M. de Bismarck a admis implicitement cette distinction en 1870, car il a renoncé, en fait, à se prévaloir des faits signalés par sa note du 3 décembre. Il a continué à respecter, malgré ses menaces, la neutralité luxembourgeoise, et, dans sa réponse à l'Angleterre, il n'a réservé sa liberté d'action que pour le cas où une armée française aurait traversé le grand-duché.

On nous objectera que nous faisons encore trop de part à l'arbitraire du belligérant, qui sera seul juge du point de savoir quand son existence est en péril. Nous répondrons que le belligérant sera généralement retenu, quoi qu'on dise, par la crainte de s'attirer, au cours d'une guerre, de nouvelles inimitiés. L'Etat souverain est forcément et toujours libre d'abuser de ses droits la seule et suffisante sanction de la violation d'un traité est dans les inimitiés qu'elle peut attirer au coupable et dans la perte de la confiance ou de l'amitié que celui-ci inspirait aux autres Etats.

On pourrait opposer aussi à notre distinction une objection tirée de l'article 18 de l'acte final du Congo. Par cet article, les Etats signataires s'engagent à respecter la neutralité des puissances de la région du Congo, qui demanderont à être neutralisées, « aussi longtemps que ces puissances rempliront les devoirs que la neutralité comporte »>.

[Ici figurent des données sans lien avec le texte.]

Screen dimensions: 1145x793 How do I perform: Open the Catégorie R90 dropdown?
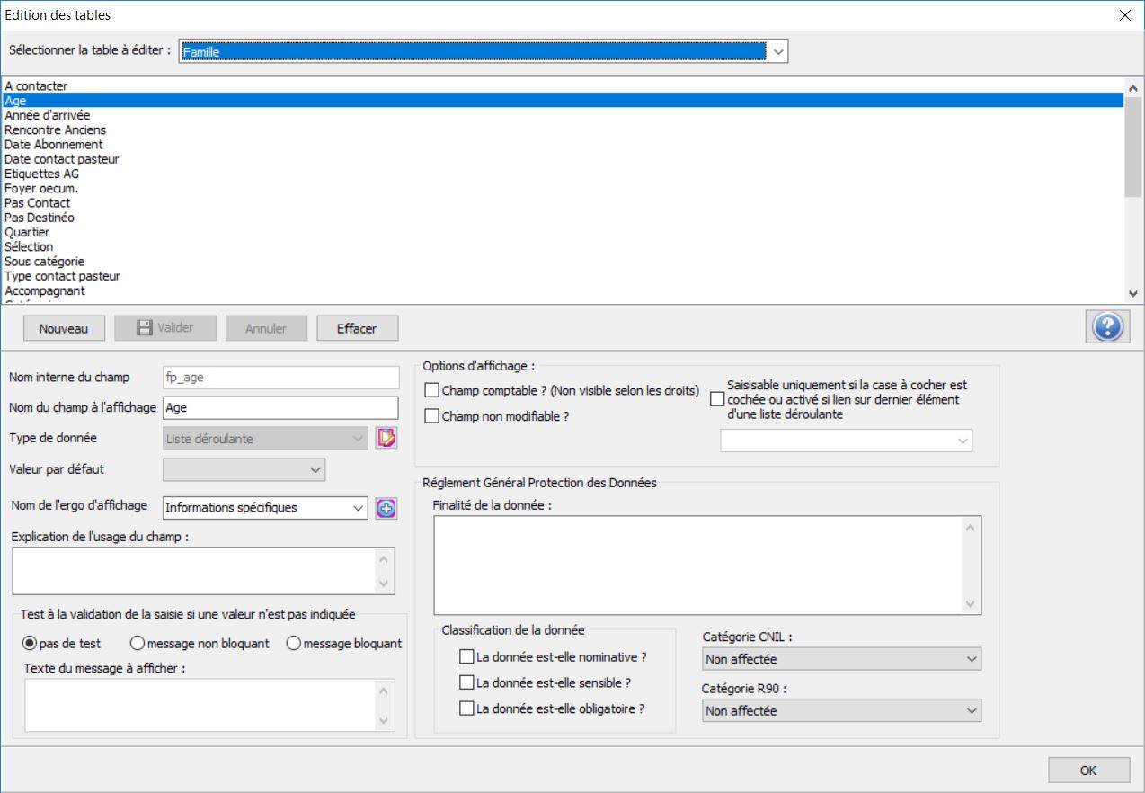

Cet article, pris isolément, paraît autoriser la résolution

de plein droit dans tous les cas, mais il doit être rapproché de l'article 12 du même acte, qui impose, au contraire, formellement l'obligation de recourir, en cas de conflit, à la médiation des puissances amies.

Rappelons enfin que les auteurs qui admettent, avec Calvo, Funck-Brentano et Sorel, l'existence de deux garanties, l'une simple et l'autre collective, soutiennent que le recours à la Conférence est toujours obligatoire dans le second cas, et qu'il ne l'est jamais dans le premier. Nous pourrions opposer maintenant de nouveaux arguments à cette théorie, mais nous croyons l'avoir suffisamment réfutée dans la première partie de cette étude.

CHAPITRE V

DES ÉTATS QUI JOUISSENT EN FAIT D'UNE SORTE DE NEUTRALITÉ PERPÉTUELLE

Certains petits Etats sont quelquefois comptés à tort parmi les Etats perpétuellement neutres parce que, bien que leur neutralité ne soit ni garantie ni même reconnue, leur situation spéciale les a mis, jusqu'à présent, à l'abri des conflits armés.

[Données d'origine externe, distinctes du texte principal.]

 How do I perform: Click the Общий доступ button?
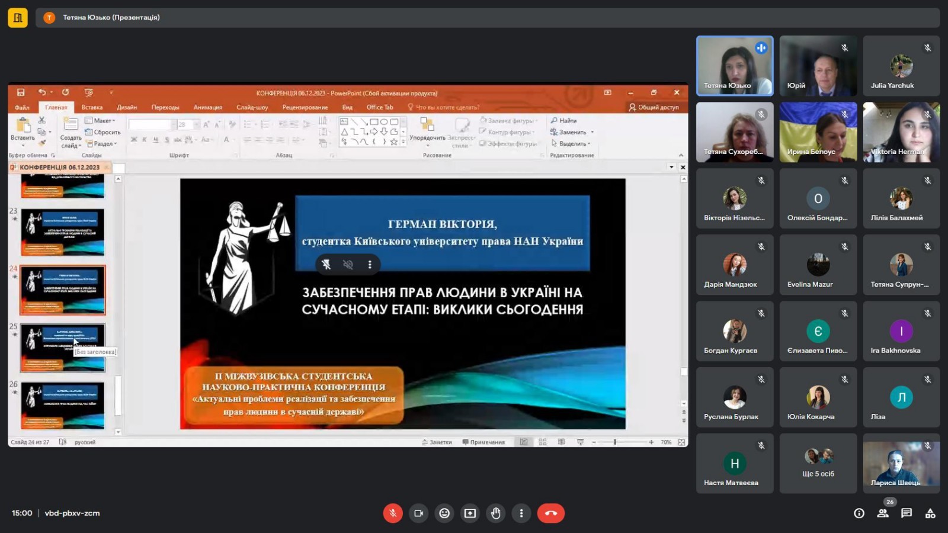point(654,107)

On peut citer parmi eux la principauté de Monaco et la République de Saint-Marin. La seconde est, en effet, enclavée dans le territoire italien; et par suite on ne pourrait l'attaquer sans violer ce territoire. Cela lui donne une sécurité de fait, qui ne la laisse exposée qu'aux conflits avec la grande puissance voisine; et celle-ci hésitera, en présence de la faiblesse de l'Etat enclavé, à envenimer des incidents que celui-ci, d'autre part, cherchera toujours à aplanir. On peut considérer de même Monaco comme enclavé dans le territoire français, car la France a la police maritime des eaux territoriales de la principauté dont le territoire français borde d'autre part entièrement la frontière terrestre.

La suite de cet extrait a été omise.